Ermenistan Cumhurbaşkanı, “Ağrı’yı alabilecek miyiz?” diye soran gençlerine, “Bu sizin neslinize bağlı... Benim neslim, üzerine düşen görevi başarıyla yerine getirdi, Karabağ’ı düşmanın elinden aldı, bundan sonrası sizin neslinizin başarısına bağlı” dedi.

Öncelikle Sarkisyan'a atfedilen bu söz, tamamen Hürriyet'in, Türk basınının ve Yılmaz Özdil'in, halkı tahrik etmeye yönelik bir çarpıtmasından başka bir şey değil ve üzerinden zaman geçmeden, Ermenistan tarafından tekzip edildi. Soruyorum, Atatürk'e atfedilmiş, onun söylemediği yüzlerce söz yok mu? Örneğin ona atfedilen şöyle bir söz var: "Tanrı nasip eder, ömrüm vefa ederse; Musul, Kerkük ve Adaları geri alacağım. Selanik de dahil Batı Trakya'yı Türkiye hudutları içine katacağım!"

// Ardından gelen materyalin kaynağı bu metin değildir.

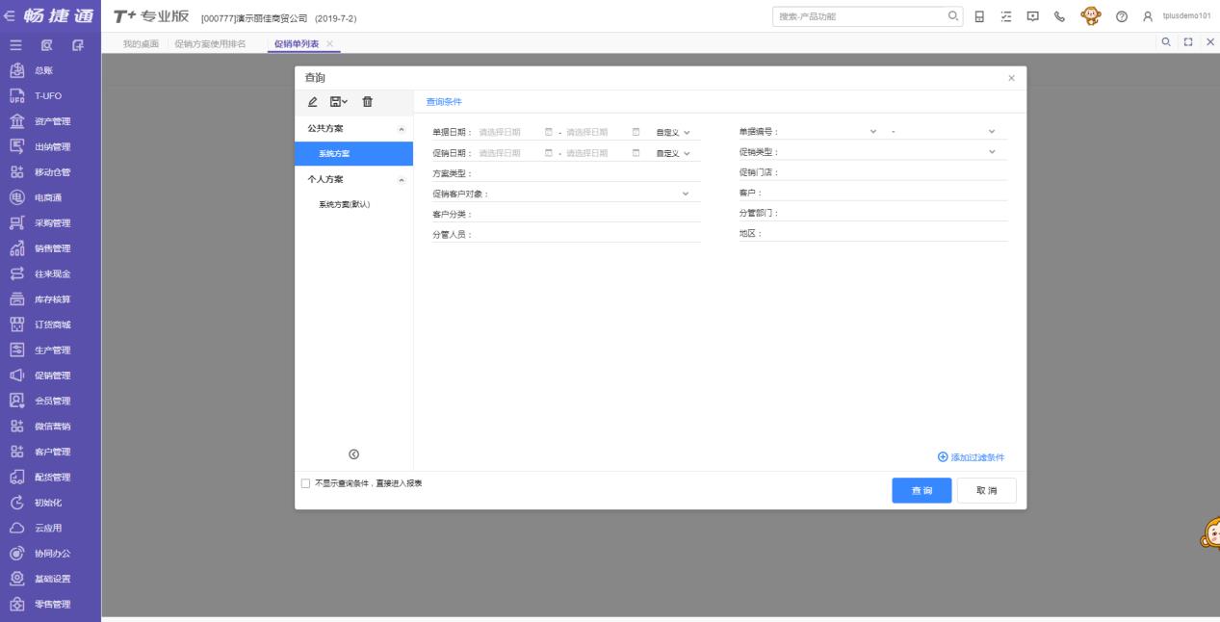The image size is (1220, 622).
Task: Click the pencil edit scheme icon
Action: click(x=312, y=102)
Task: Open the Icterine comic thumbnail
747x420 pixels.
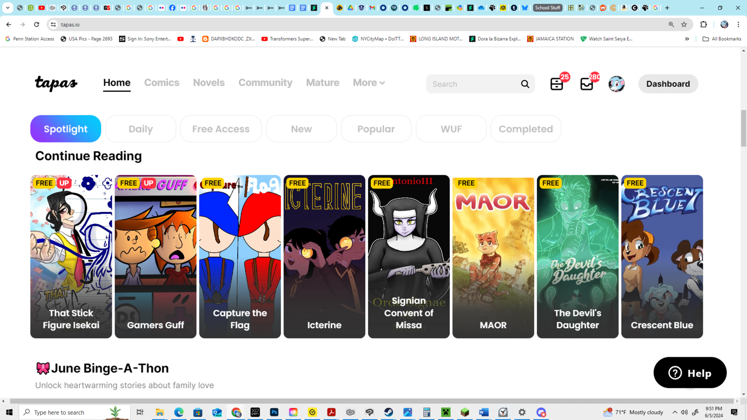Action: click(324, 256)
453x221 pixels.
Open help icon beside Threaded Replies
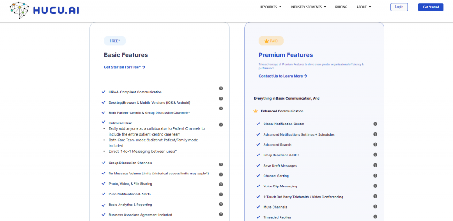[375, 217]
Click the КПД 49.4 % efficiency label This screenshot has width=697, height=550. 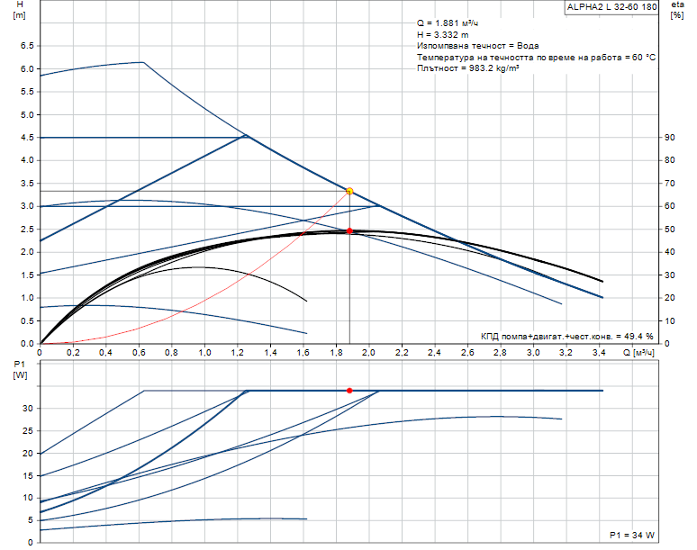566,336
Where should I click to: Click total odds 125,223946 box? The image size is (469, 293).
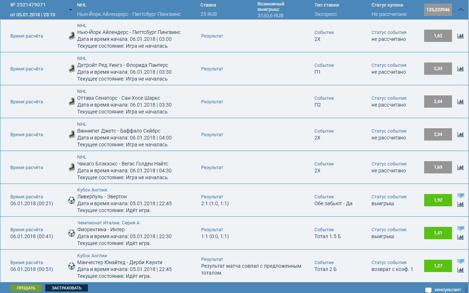[438, 10]
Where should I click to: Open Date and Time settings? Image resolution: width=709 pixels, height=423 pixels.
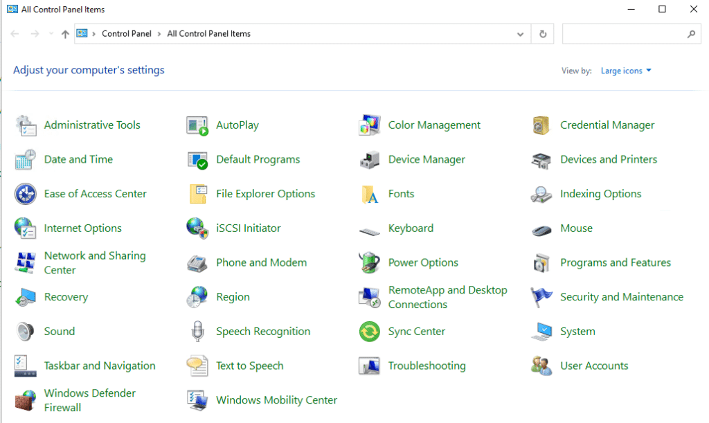point(78,159)
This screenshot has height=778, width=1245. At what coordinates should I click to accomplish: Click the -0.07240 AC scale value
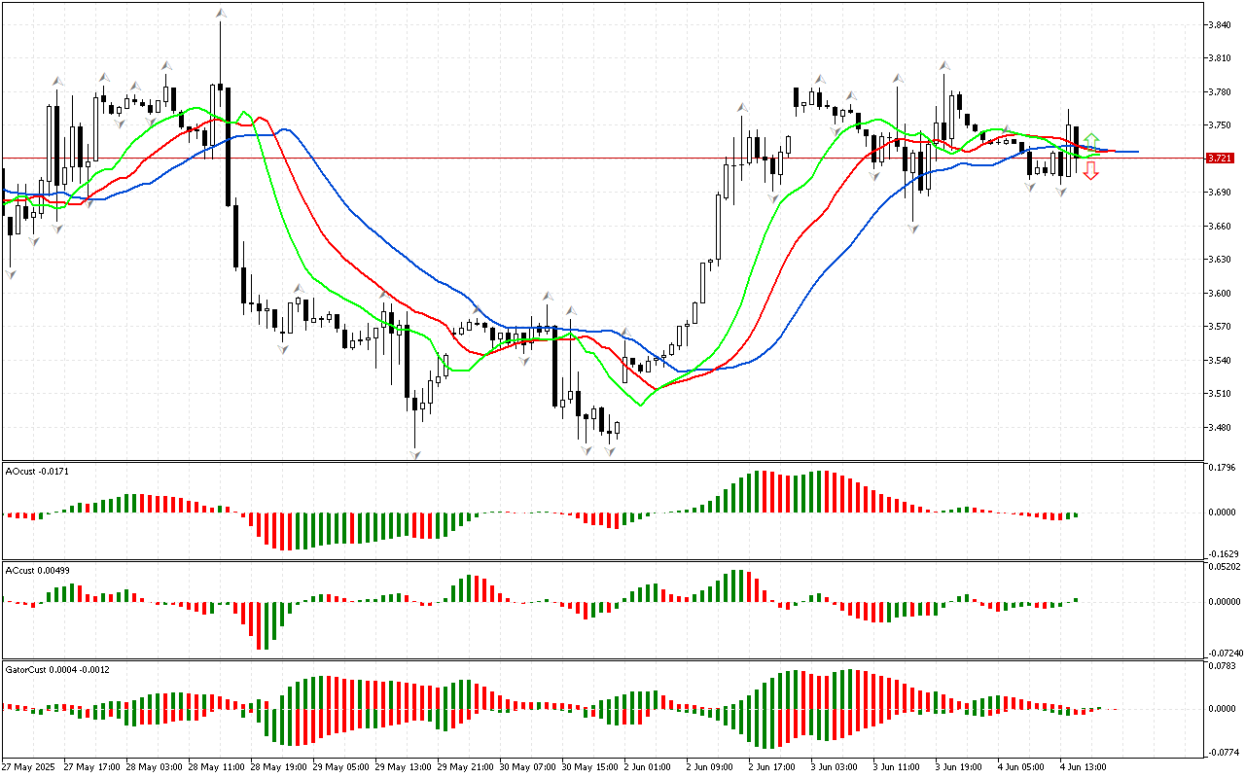(1223, 653)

Şimdi, ben Atatürk'ün dünya görüşünü, sözleri sarfetmeden önce kendi düşüncesinden çok ortamın müsaitlik derecesini ölçmesini ve kullandığı dili bilen biri olarak, bu sözü Atatürk'ün söylediğini düşünmüyorum. Fakat ortada böyle bir söz var diye, Kuzey Irak halkı Türkiye ile savaşa mı girmeli? Kaldı ki, yukarıda da belirttiğim gibi, Sarkisyan'ın bu sözü tekzip edildi. Lakin, çamur atılsa da izi kalır, çoktan başbakan bile kınama açıklaması yapmış, milliyetçi güruh protestolarda bulunmuştu.

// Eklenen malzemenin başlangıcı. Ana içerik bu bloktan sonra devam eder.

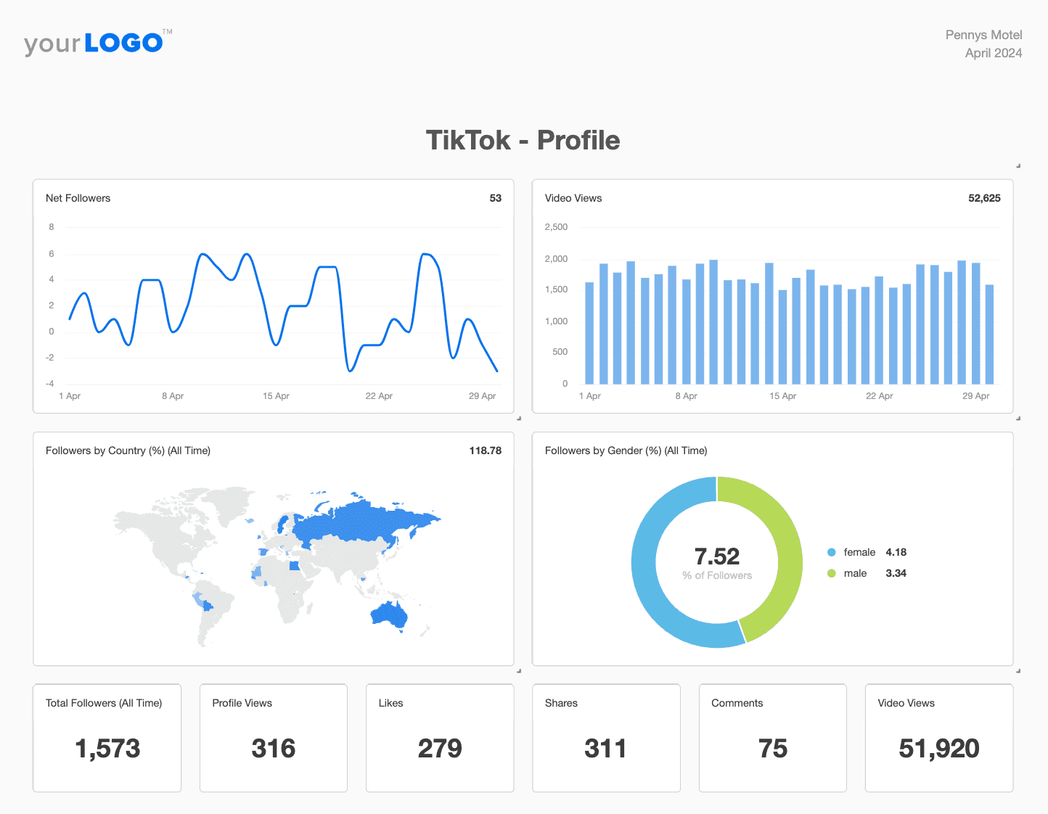Toggle the female series in the gender legend
This screenshot has height=814, width=1048.
859,552
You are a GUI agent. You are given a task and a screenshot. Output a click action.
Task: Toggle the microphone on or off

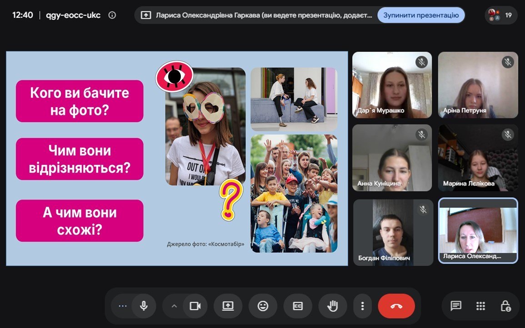(x=144, y=306)
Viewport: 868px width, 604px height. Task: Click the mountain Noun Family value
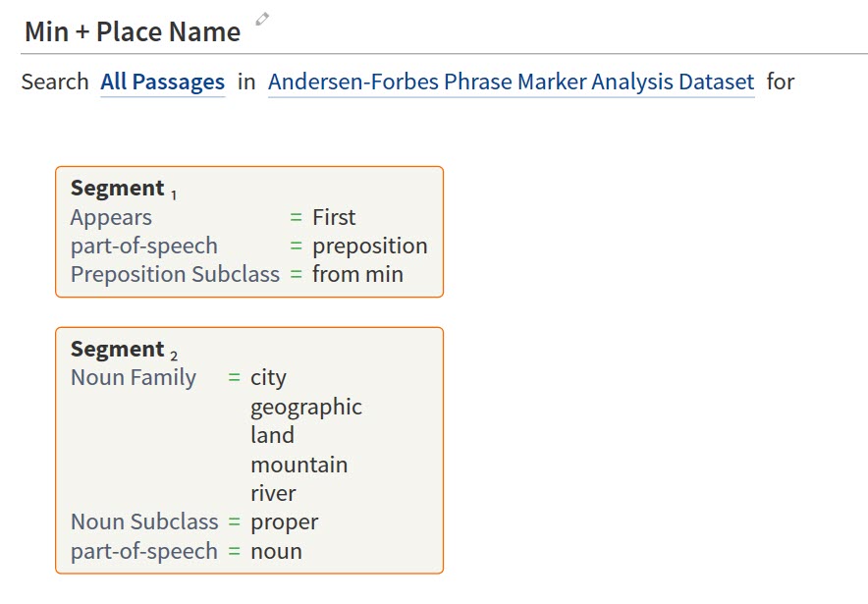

Fredy Perlman'ın, Er-Tarih'e Karşı, Leviathan'a karşı kitabında, Hobbes'ın Leviathan'ına yaptığı bir benzetme vardır. Perlman, Hobbes'a yaptığı bu göndermede, "suni hayvan" olarak nitelendirdiği devletleri iki modele ayırır; biri kurt devlet, biri ahtapot devlet. Kurt devletler, bir tenya, kurt, solucan misali, Nokia'nın eski yılan oyunu gibi, komşu topraklara akınlar düzenledikçe, ganimetleri yedikçe, topraklarını genişlettikçe büyürler. Bu devletler, uzak ülkelere ticaret konusunda başarılı değildir, askeri güce ve savaş teknolojisine dayanırlar. Hatta ticaret, onlar için bir zayıflatıcı unsurdur çünkü uzak ülkelere mal taşırken, ordularını da beslemek zorunda olduklarından ciddi zararlara girerler. Örnek olarak Romalılar verilebilir. İkinci devlet olan ahtapot türü devletler ise askeri bakımdan çok güçlü olmamakla birlikte, ticarette gelişmişlerdir. Her yere kolları uzanır fakat topraklarını geliştirme gereksinimleri yoktur, çünkü bu ticari kollar, ahtapotun asıl kafasını ve vücudunu da beslemektedir. Bu devletlerde de kölelik olmazsa olmazdır, fakat bu devletler, yaptıkları zulmü örtmek için, sanatı ve mimariyi kullanırlar. Ahtapot devletlere de Antik Yunan örnek gösterilebilir.

Bu iki türü en başarılı şekilde ilk birleştirmeyi başaranlar, ilk İslam devletleri olmuştur. Kurucuları zaten tüccar olan İslam dini, fetih kültürünü ve onlara boyun eğmeyen gayrimüslimlerin sadece mallarını değil, kendilerini de ganimet olarak köleleştiren "kurt" modeli de kullanmıştır, Antik Yunanistan'ın sanat, teknoloji ve bilim kaynaklarını da Arapça'ya çevirip kendi orijinal ahtapot devletini geliştirmiştir. Bu karışım, "kurt devlet" geleneği olan Türklerin tarih sahnesinde belirmesiyle, İslam devletlerinin ahtapot modelini aşındırsa da uzun yıllar bu sentez korunmuştur.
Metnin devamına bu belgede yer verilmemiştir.